For a more comprehensive examination of the differences between a charge and a mortgage, refer to the 'Mortgage' chapter.
Distinction between Charge and Lien
The differentiation between a 'charge' and a 'lien' is significant:
Creation: A 'charge' can be established through the actions of parties or by legal mandate, while a 'lien' arises solely by operation of law.
Scope: A 'charge' is applicable only to immovable property, whereas a 'lien' can attach to both movable and immovable property.
Satisfaction of Claims: A 'charge-holder' can settle their claim by selling the property subject to the charge, whereas a 'lien-holder' can satisfy their claim either through private sale or by retaining possession of the property.
Nature: A 'charge' does not involve possession of the property; it is not possessory in nature. Conversely, a 'lien' is inherently possessory, as it involves retaining possession of the property until the claim is satisfied.
Understanding these distinctions is crucial for navigating the legal intricacies surrounding property rights and obligations.
Doctrine of Merger
The Doctrine of Merger holds that when two estates in the same property become unified in one person, a merger ensues, with the smaller interest being absorbed into the larger one.
Both a mortgage and a charge can be extinguished through merger, which occurs either by combining a lower and a higher security or by merging a lesser estate with a greater one.
For instance, a debt merges into the judgment obtained regarding it, as the judgment represents a higher security. Similarly, an equitable mortgage converts into a formal legal mortgage upon execution.
However, merger does not occur if the remedies for the two securities are not fully aligned. For example, a promissory note does not merge into a mortgage for the same debt.
Therefore, even after obtaining a judgment on the promissory note, the mortgage remains unaffected, and legal action can still be pursued under it. Additionally, the doctrine of merger does not apply when a lease is followed by a mortgage to the lessee.
A mortgage divides the interest in the mortgaged property between the mortgagor and the mortgagee. If these interests combine and vest in one party, a merger occurs, extinguishing the mortgage.
This is either because the lesser estate is absorbed by the greater one or because a person cannot owe debt to oneself.
Merger in a mortgage can happen in three ways:
(1) the mortgagee acquiring the equity of redemption,
(2) the mortgagor redeeming the mortgage, or
(3) the purchaser of the equity of redemption redeeming the mortgage. However, for merger to occur, it must be intended; otherwise, the mortgage remains valid and active.
No Merger in case of Subsequent Encumbrance (Sec. 101)

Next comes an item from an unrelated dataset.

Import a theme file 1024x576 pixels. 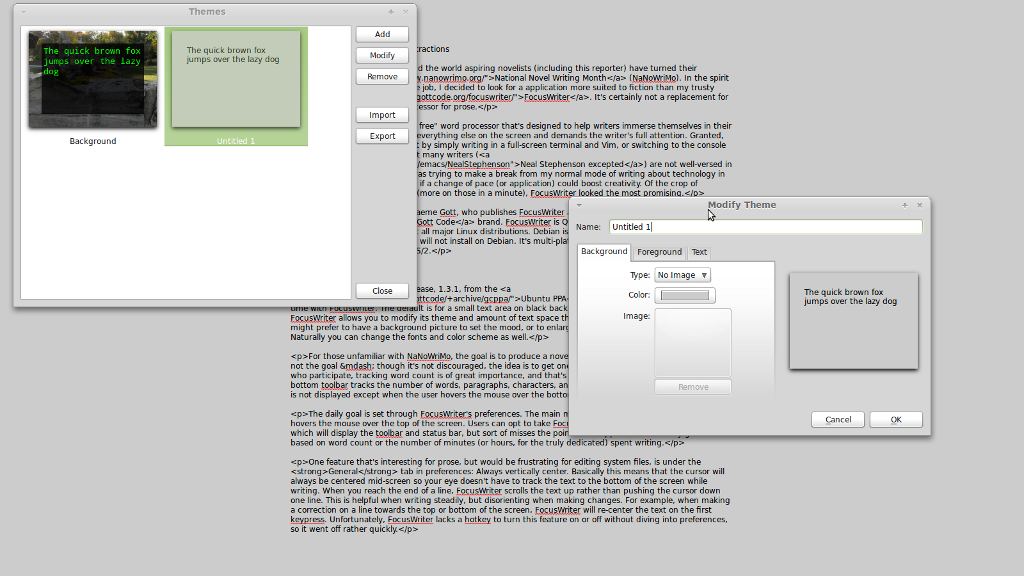pos(382,115)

“Any mortgagee of, or person having a charge upon, immovable property, or any transferee from such mortgagee or charge-holder, may purchase or otherwise acquire the rights in the property of the mortgagor or owner (as the case may be), without thereby causing the mortgage or charge to be merged as between himself and any subsequent mortgagee of, or person having a subsequent charge upon, the same property.
No such subsequent mortgagee, or, charge-holder shall be entitled to foreclose or sell such property without redeeming the prior mortgage or charge.”
Section 101 explicitly abolished the 'doctrine of merger'. Its purpose is to preserve a charge. Whether a charge is deemed extinguished or retained for the benefit of a person hinges on intention.
When an estate owner settles charges on their estate for which they are not personally liable, the determination of whether these charges are extinguished or maintained for their benefit rests on intention.
Any contract seeking to strip a prior mortgagee of their charge upon acquiring the property through a sale must be unequivocal (Madan Mohan v Nand Raw, AIR 1943 All 156).